6. Tenant agrees that on the Termination Date it shall convey to Landlord in its “as is” condition the furniture and appliances listed on Exhibit B attached hereto and made a part hereof (collectively, the “Furniture”), and, in furtherance thereof, shall execute and deliver to Landlord a bill of sale with respect to all such Furniture in the from attached hereto as Exhibit C and made a part hereof.

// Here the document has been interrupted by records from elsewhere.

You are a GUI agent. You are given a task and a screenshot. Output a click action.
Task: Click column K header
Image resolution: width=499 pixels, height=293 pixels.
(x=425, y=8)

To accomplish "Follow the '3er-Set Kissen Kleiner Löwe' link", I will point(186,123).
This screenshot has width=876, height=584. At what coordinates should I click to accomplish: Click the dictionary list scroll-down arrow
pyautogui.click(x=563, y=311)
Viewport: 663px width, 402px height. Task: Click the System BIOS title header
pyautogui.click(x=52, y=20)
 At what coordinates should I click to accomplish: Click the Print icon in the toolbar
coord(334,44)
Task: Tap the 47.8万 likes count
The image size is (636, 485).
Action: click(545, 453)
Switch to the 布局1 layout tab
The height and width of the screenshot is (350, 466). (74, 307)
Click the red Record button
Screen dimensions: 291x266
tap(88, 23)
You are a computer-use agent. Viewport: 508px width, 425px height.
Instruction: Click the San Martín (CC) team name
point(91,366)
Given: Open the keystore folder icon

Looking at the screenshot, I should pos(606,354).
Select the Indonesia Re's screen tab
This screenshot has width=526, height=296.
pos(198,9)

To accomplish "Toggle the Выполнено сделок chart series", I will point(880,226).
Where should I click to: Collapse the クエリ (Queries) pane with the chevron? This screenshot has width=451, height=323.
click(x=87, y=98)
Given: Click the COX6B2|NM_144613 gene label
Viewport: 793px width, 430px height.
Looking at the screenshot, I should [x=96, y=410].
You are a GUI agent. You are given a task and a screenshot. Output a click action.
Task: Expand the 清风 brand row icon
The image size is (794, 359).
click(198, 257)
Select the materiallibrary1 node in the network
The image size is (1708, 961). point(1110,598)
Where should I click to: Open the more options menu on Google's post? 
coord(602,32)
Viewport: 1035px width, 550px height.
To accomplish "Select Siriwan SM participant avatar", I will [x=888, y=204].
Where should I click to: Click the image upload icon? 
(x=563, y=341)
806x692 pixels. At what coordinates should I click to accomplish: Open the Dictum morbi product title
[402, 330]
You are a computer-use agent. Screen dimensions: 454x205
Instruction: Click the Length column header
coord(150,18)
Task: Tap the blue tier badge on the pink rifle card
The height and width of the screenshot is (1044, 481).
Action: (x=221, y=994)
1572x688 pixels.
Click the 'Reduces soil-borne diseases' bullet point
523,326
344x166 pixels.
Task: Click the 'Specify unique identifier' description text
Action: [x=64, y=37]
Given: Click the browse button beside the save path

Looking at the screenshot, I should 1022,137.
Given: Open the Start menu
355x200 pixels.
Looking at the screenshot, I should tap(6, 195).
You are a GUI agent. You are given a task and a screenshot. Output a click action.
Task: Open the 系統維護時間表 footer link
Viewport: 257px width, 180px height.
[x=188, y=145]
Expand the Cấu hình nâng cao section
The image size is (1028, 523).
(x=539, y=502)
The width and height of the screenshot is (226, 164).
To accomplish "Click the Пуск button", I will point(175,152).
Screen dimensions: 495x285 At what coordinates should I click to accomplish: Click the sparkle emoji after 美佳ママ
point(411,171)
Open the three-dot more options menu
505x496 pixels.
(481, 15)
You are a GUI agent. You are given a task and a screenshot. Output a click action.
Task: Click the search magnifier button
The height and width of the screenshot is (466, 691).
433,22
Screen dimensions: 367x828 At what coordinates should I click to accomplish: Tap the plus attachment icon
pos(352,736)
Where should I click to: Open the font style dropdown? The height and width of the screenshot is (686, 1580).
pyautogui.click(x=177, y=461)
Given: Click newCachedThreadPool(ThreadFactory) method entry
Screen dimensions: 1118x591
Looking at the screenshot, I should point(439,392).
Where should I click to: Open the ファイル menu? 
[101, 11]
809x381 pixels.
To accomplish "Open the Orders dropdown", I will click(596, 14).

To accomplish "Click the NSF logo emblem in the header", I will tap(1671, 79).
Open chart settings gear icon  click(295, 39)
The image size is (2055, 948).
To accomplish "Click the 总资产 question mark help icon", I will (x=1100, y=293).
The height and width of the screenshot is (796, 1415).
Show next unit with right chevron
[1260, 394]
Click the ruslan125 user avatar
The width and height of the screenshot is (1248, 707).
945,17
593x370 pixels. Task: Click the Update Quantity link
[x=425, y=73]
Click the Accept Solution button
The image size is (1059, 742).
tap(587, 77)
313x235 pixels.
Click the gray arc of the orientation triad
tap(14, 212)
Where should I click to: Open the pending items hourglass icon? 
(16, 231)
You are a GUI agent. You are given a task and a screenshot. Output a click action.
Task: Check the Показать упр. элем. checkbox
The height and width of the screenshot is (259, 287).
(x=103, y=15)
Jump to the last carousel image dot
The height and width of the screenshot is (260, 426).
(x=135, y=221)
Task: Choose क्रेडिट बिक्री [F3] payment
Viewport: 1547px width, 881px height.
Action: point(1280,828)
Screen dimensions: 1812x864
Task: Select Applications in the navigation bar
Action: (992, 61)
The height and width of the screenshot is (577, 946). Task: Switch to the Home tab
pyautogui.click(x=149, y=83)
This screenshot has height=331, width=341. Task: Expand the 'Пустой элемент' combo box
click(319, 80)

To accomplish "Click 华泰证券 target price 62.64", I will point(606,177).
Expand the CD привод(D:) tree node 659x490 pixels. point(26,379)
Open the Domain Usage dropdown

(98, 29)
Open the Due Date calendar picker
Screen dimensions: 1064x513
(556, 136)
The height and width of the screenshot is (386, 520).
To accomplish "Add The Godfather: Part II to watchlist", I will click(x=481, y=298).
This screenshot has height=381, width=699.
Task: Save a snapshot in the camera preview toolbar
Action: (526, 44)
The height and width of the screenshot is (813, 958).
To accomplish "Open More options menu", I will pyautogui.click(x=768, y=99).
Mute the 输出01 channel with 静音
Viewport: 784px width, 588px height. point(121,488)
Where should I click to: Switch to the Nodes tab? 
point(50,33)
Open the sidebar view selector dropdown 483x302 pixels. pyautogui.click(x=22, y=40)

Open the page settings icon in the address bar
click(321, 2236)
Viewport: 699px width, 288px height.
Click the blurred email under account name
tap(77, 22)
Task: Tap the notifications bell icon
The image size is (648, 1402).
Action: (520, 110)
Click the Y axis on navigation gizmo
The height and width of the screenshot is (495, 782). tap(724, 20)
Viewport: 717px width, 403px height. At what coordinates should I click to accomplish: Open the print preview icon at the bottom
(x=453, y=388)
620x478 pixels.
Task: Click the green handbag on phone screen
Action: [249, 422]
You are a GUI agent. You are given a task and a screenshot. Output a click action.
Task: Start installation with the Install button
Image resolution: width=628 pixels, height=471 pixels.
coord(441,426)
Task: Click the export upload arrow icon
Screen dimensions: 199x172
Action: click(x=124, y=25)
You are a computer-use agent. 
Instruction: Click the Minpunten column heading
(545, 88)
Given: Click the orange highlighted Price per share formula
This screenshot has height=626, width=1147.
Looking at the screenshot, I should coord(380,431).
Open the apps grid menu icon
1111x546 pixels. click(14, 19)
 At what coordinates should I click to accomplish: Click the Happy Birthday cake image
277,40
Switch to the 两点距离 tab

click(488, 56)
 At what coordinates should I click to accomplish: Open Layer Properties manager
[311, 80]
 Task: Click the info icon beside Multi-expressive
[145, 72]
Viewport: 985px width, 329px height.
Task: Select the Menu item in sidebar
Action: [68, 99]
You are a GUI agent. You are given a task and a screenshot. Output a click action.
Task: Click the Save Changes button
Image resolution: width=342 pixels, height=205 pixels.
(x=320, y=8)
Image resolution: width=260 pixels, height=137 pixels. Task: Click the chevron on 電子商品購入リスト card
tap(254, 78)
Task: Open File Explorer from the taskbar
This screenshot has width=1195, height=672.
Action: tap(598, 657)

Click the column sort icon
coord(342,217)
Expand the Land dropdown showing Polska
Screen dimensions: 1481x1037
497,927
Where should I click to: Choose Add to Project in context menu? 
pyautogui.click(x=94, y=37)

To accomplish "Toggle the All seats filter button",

7. Tenant shall leave the Additional Premises in “broom clean” condition, only ordinary wear and tear and acts by Landlord excepted, on or before the Termination Date. Landlord shall have the right to dispose of any of Tenant’s personal property of any type whatsoever, including, but not limited to, office equipment, cabinets, bookcases, telecommunications equipment, supplies and any other furnishings (regardless of whether such items are listed on Exhibit A), which remain in the Additional Premises after the Termination Date, in any manner it shall deem appropriate, and the proceeds of such disposition (or, in the event that Landlord elects to retain them, the items themselves) shall belong entirely to Landlord. As of the Termination Date, Tenant expressly waives all rights it may have with regard to such personalty and expressly authorizes Landlord to dispose of same in any manner deemed appropriate by Landlord, and, in connection with the disposition of such personalty, Tenant hereby waives any and all rights it may have with regard to Landlord’s compliance with any laws for the benefit of tenants or debtors, to the full extent that such rights may be waived by Tenant.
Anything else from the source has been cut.